A recent article in the Journal of Cognitive Neuroscience (Moran & Zaki, 2013) addresses these very issues, stating that neuroimaging has reached a critical mass of exploratory findings through brain mapping, but in order to advance will have to take a more theoretically rigorous approach. In the good old days, it was interesting to do basic exploratory analyses to examine the functional role of large chunks of cortical real estate, such as the visual cortex, auditory cortex, and some subcortical structures. However, the authors maintain that most new exploratory brain analyses - i.e., those that simply want to find out what brain region is responsive to a certain task or a certain stimulus - are rapidly entering the far end of diminishing returns. What is needed, rather, is experiments that can adjudicate between competing theories of brain function, using forward inference to distinguish between alternative hypotheses, instead of reverse inference, which reasons that because a particular region shows more activity than normal, then a particular process must be involved (cf. Poldrack, 2006).

However, even with reverse inference, some assumptions can be made about a cognitive state. For example, with large-scale databases such as Neurosynth, one can quickly see how many studies claim that a given region is involved in a particular cognitive process.
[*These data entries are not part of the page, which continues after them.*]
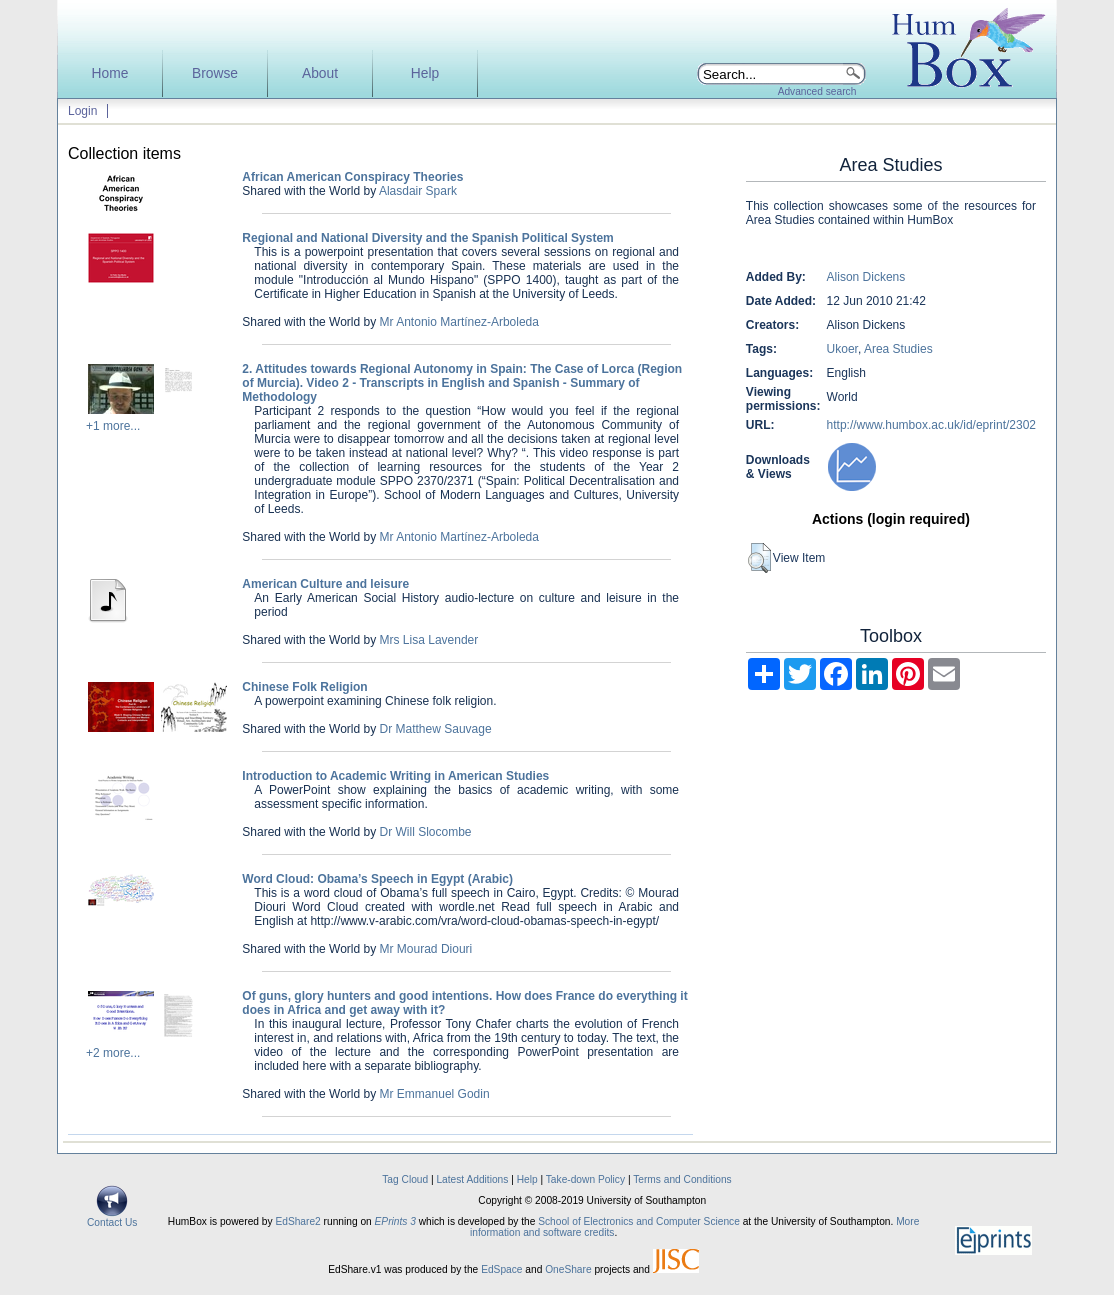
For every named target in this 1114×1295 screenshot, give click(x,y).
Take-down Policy (585, 1179)
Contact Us (112, 1218)
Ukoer (842, 349)
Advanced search (817, 91)
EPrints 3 (395, 1221)
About (320, 73)
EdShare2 (297, 1221)
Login (82, 111)
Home (110, 73)
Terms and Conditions (682, 1179)
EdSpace (501, 1269)
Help (425, 73)
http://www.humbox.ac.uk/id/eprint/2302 (931, 425)
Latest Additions (472, 1179)
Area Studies (898, 349)
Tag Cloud (405, 1179)
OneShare (568, 1269)
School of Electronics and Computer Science (639, 1221)
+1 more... (113, 426)
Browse (215, 73)
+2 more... (113, 1053)
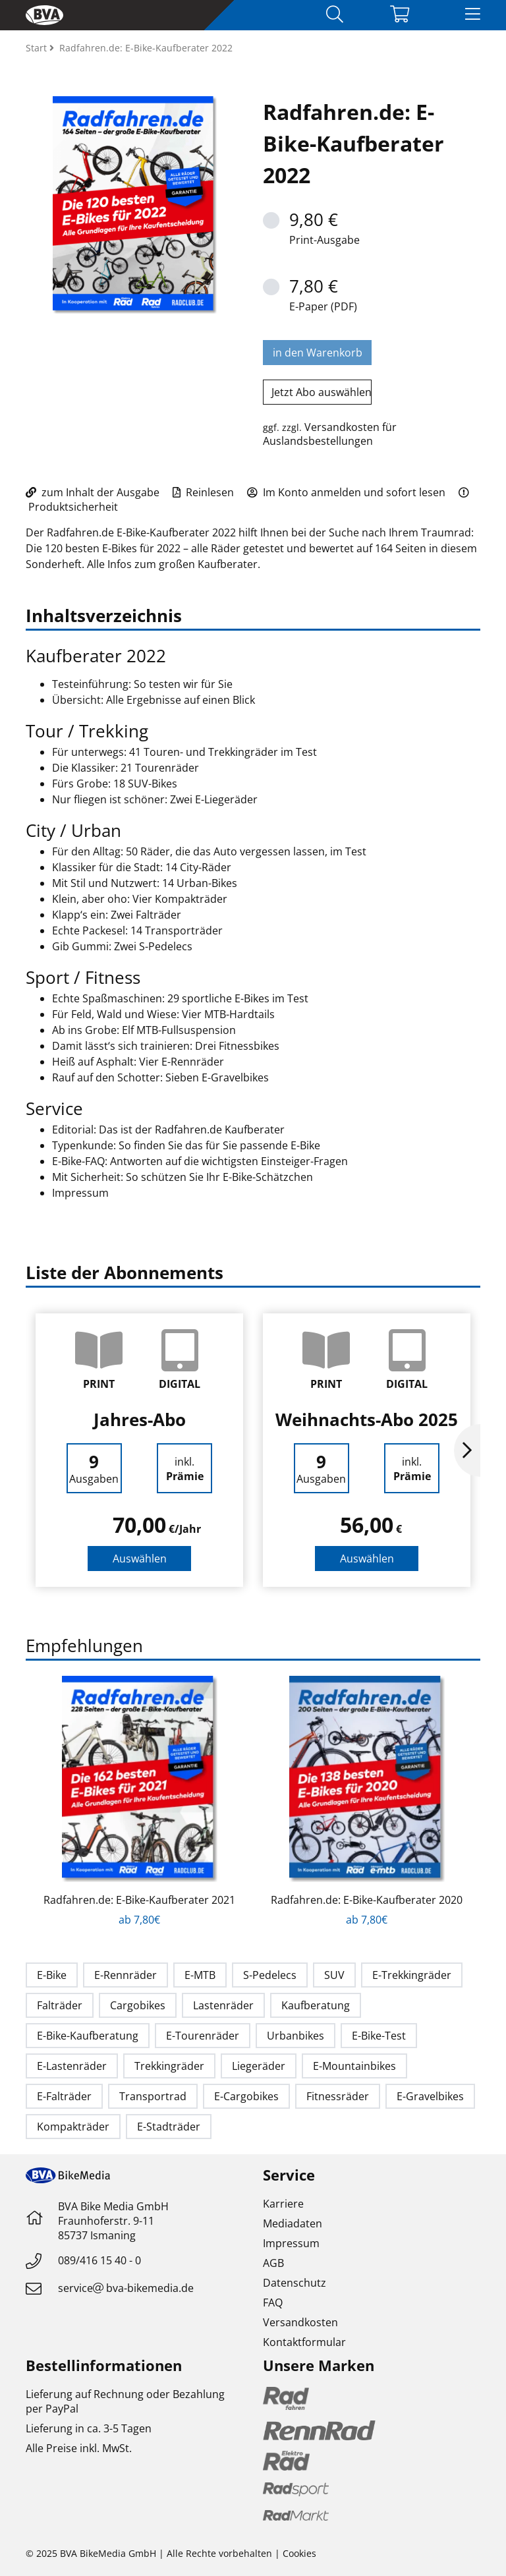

This lends more credibility to reverse inference claims that dovetail with evidence from the majority of studies, as opposed to selecting a single study that claimed to have found evidence of a cognitive process associated with a certain area, as this may be more susceptible to a false positive.

For practical uses, however, neuroimaging - and FMRI in particular - has been able to make predictions about behavior based on brain activity. For example, in a growing body of decision-making research, increased activity in the anterior insula predicted better choices in a risky decision-making task (Krawitz et al, 2010), and within a group of smokers shown anti-tobacco ads, dorso-medial prefrontal cortex activity predicted levels of a nicotine metabolite at a later follow-up (Wang et al, 2013). This seems to be a profitable avenue of neuroimaging research, as neural activity can provide more information about effective treatment programs, from drug PSAs to psychological therapies, above and beyond behavioral measures.

In light of all this, the evidence suggests that, although brain mapping for its own sake will continue to be popular, the higher-impact work appears to be shifting more emphatically in the direction of translational research. The human desire for stuff will always trump the human desire of curiosity, and the researcher would be wise to pay heed to this, lest he be swallowed up in darkness.